With a roster like Tampa’s, every button needs to be pushed at the exact right time, and all those little bets like Diaz need to pay off, or else the whole structure collapses. That’s what happens when your payroll is just $63 million, dead last in baseball and a fifth of what the Red Sox expended to finish with 84 wins and third place in the AL East, looking up at the Rays. I don’t mention that to celebrate it. That Tampa can succeed despite spending about as much on 40 players than the Yankees did on Giancarlo Stanton, Masahiro Tanaka and Jacoby Ellsbury is a testament to the front office and coaching staff, and also an indictment of how baseball works nowadays. The team is owned by a man worth hundreds of millions of dollars and has a TV deal worth over a billion. The persistent issue that is Tropicana Field and its fan-unfriendly location obviously impacts the bottom dollar, but it’s not the reason that the Rays do what they do. They’ve found a way to win on the cheap, and if you can do that, why spend more?

(The answer is that spending more is what theoretically helps you do things like avoid the one-game elimination round that leaves you matched up with an Astros team that might be one of the best in MLB history, but that’s a discussion for another day. And all of this applies to Oakland as well, and plenty more teams, albeit to differing degrees.)
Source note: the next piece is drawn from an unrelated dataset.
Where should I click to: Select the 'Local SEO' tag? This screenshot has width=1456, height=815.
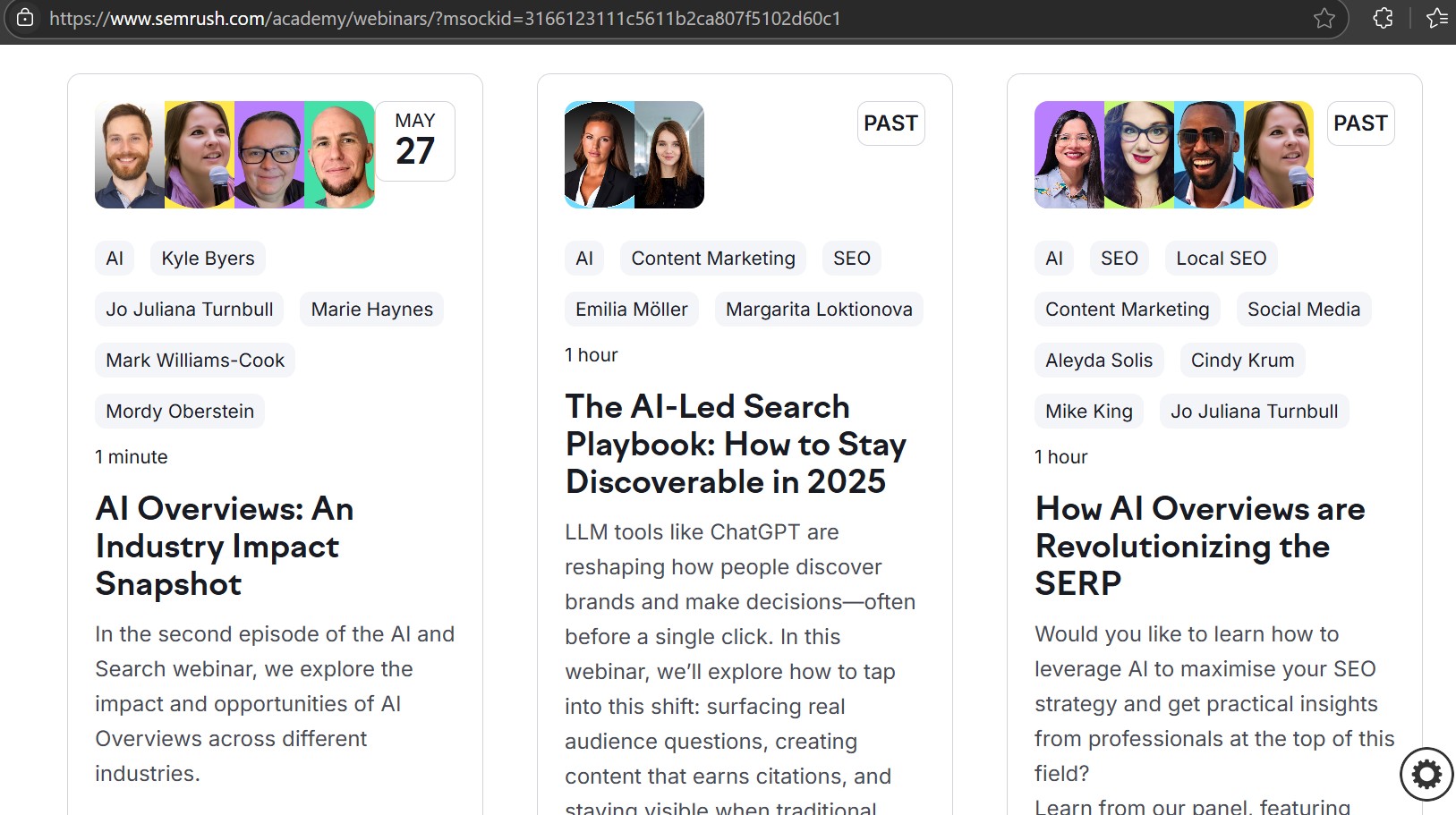pyautogui.click(x=1221, y=258)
Regardless of the financials behind them, this is the road the Rays have chosen, and they walk it better than almost anyone, the A’s included. They exploit all the inefficiencies, turn over every stone, get ahead of the analytical and statistical curve and stay there. Consider the stars of Wednesday night’s win:

  • They picked up Avisail Garcia—a bust of a former top prospect with the White Sox who was dumped last winter after six years of mostly failing to meet his potential on the South Side—and plugged him in as their semi-regular rightfielder. The result: 20 homers, a 111 OPS+ and a booming two-run blast in the second inning that nearly put a hole in the Coliseum’s distant centerfield wall.
  • They snagged Tommy Pham, a multi-tool star with the Cardinals, on the cheap at last year’s trade deadline thanks to the bad blood between him and St. Louis’ management; as a Ray, he’s hit .287/.385/.485 and smashed a long homer of his own in the fifth.
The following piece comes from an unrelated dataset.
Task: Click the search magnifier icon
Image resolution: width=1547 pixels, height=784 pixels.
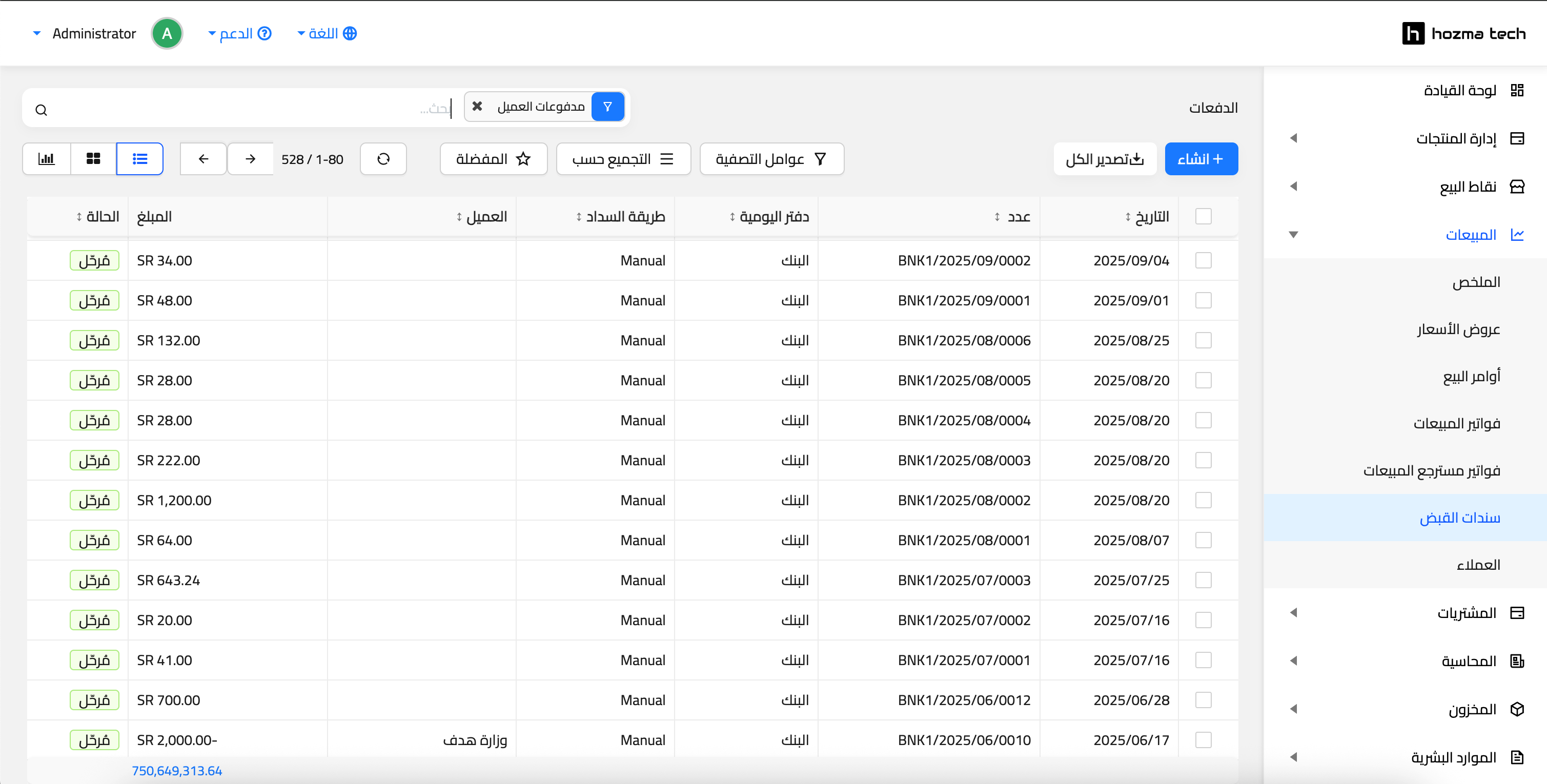Action: pos(41,110)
  • They signed Charlie Morton, already very good with the Astros, and somehow managed to make him better, and watched as he fired high-spin curveball after high-spin curveball through five unspectacular yet solid innings for the victory.
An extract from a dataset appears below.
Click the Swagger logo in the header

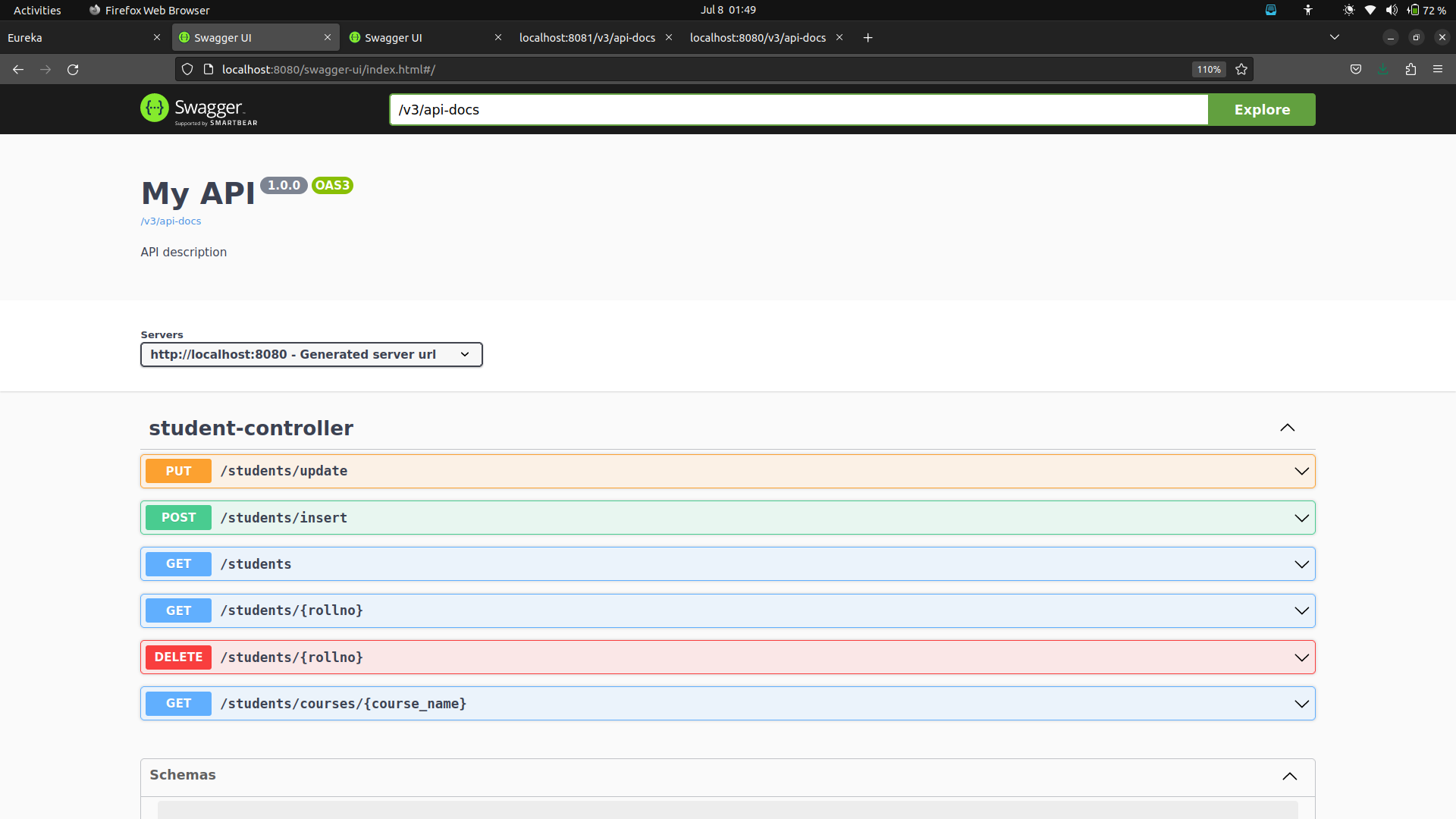199,108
  • Their last three pitchers of the night—Diego Castillo, Nick Anderson and Emilio Pagan—are probably unknown to most everyone outside Hillsborough County, and even there, they’re far from household names. They strung together four shutout innings, striking out eight.

The downside to scrapping and clawing like this is that it puts an inevitable ceiling on what you can accomplish: There’s a reason that this is the Rays’ first postseason trip since 2013, and it’s not just because the Yankees and Red Sox (and, briefly, Orioles and Blue Jays) stood in their way in the East. You can only do so much with so little, and that Tampa has done this much with that little counts as some kind of minor miracle. It’s hard to win championships like that—and no, being the Kings of $/WAR doesn’t count. But on Wednesday night, it was enough to get the Rays past their compatriots in low-cost achievement and earn a date with the Astros in the Division Series, and who knows? Maybe Tampa can go from here to where few small spenders have ever been before.